The main Odessa in the world is a city in Ukraine on the Black Sea with a population over a million. It began existence as a Tatar fortress in the 14th century, but it wasn’t named Odessa until the 18th century. The growing city was named by Catherine the Great of Russia in honor of the Greek colony of Odessos that once stood where the city of Odessa now burgeons.
Ruth and I became much more knowledgeable about Odessa, Ukraine, last evening when we watched a 1925 movie called The Battleship Potemkin, which was filmed there. Surprisingly, we found it on Apple TV. Because it was originally a silent film, the 63 minute version we watched had only Russian subtitles and no English translation.
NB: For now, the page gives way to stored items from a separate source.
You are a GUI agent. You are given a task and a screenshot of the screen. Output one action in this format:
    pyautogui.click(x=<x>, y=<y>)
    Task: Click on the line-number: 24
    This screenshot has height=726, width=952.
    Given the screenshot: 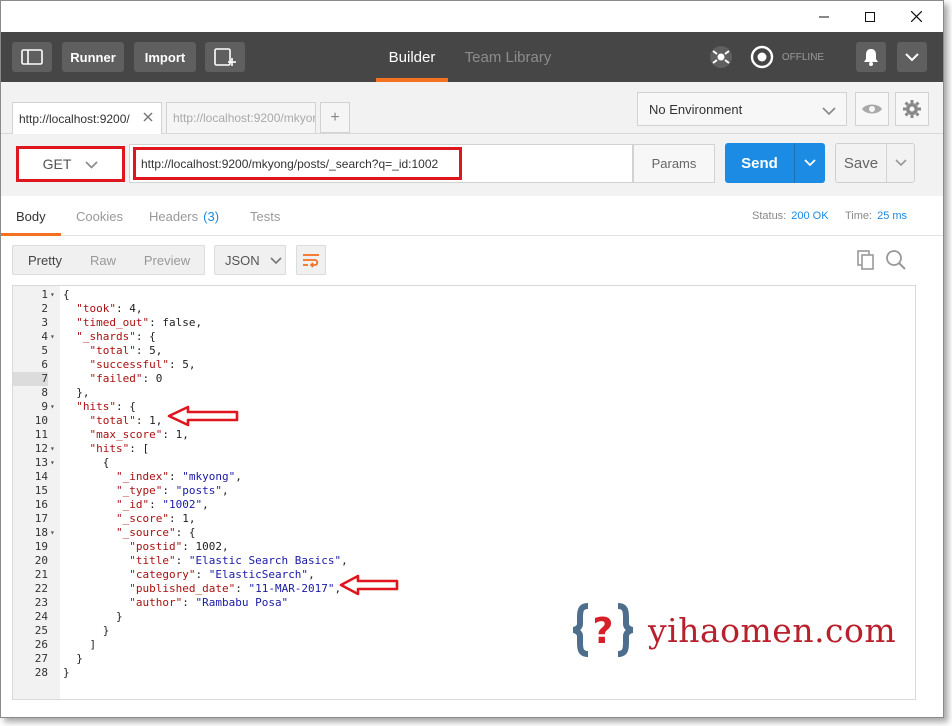 What is the action you would take?
    pyautogui.click(x=41, y=616)
    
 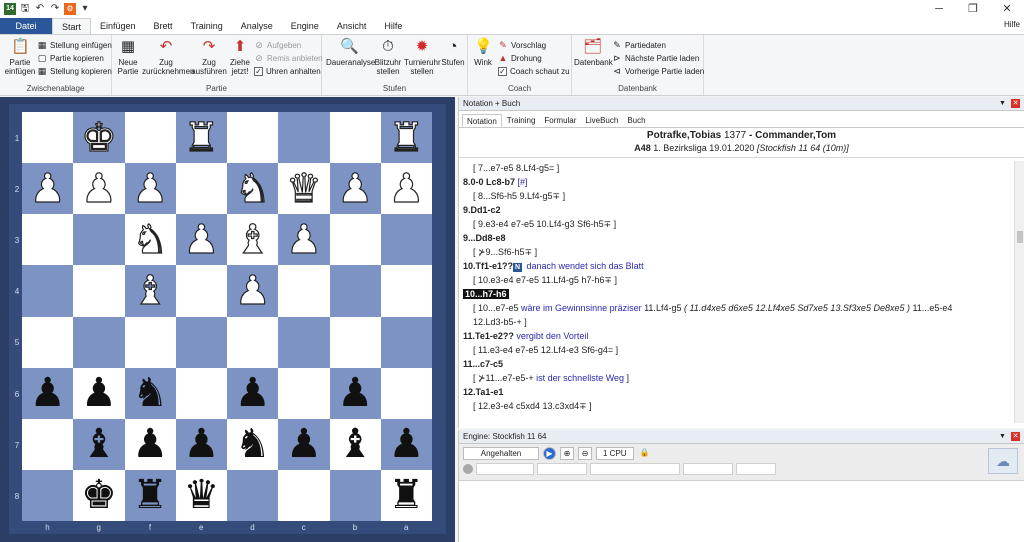 I want to click on move-line: 9...Dd8-e8, so click(x=738, y=238).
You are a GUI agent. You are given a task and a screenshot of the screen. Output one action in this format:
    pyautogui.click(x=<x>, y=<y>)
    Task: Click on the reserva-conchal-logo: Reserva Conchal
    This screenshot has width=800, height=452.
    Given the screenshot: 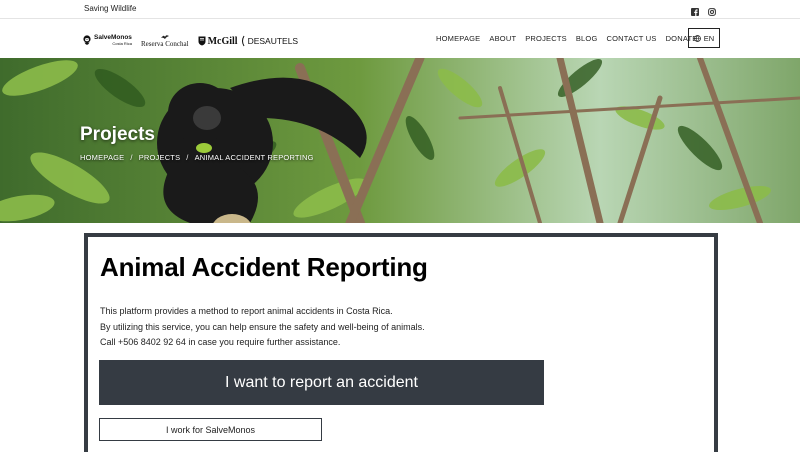 What is the action you would take?
    pyautogui.click(x=165, y=41)
    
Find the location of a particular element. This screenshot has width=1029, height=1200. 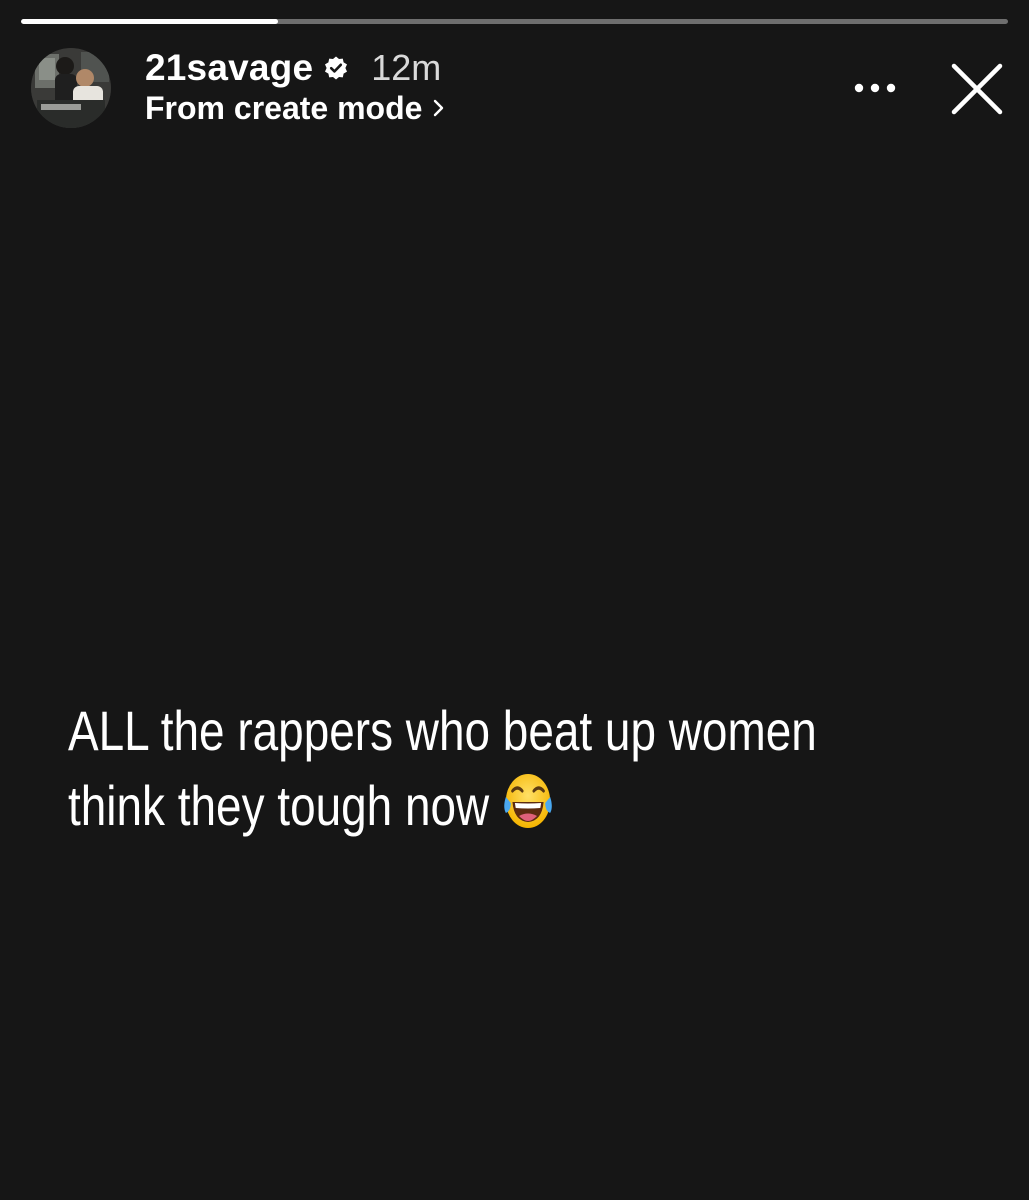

However, we understood it well because we had read about it in an old movie book. It has a famous scene on an outdoor Odessa staircase in which a baby carriage with a baby in it plummets down it after the baby’s mother is killed by troops.
Odessa was the scene of a major battle in a 1905 revolution. A mutiny occurred on a warship named The Potemkin. Scenes of this shipboard uprising are graphically shown with some men being thrown into the Black Sea. This mutiny led to a workers uprising in the city of Odessa, and hundreds of its citizens were murdered by soldiers on a giant staircase. This is vividly shown in the film directed by the great Russian filmmaker Sergei Eisenstein. Those who know movies rhapsodize about this innovative, ahead-of-its-time film. Rightly so. It’s a living history book.
The largest Odessa in the USA is the city in Texas. I found 3 populations for it while doing research. It’s for certain more than 100,000 people but fewer than 120,000. Ruth and I have spent time in Odessa, TX, the boyhood home of President George W. Bush. We toured his parent’s house. Odessa is a Russian girl’s name. It’s probably apocryphal, but it’s said that some railroad workers in West Texas claimed that the town of Odessa reminded them of the one in Russia. Another attraction in Odessa, TX that is small but gets raves is the Presidential Archives & Leadership Library that moved to the UT Permian Basin campus in 2002. Both Odessa and its sister city Midland have become energy superstars. There are 7 other Odessas with populations in the US. The 2nd largest one is in Missouri. The Odessas in West Virginia and Georgia have dwindled to mere bumps in the road.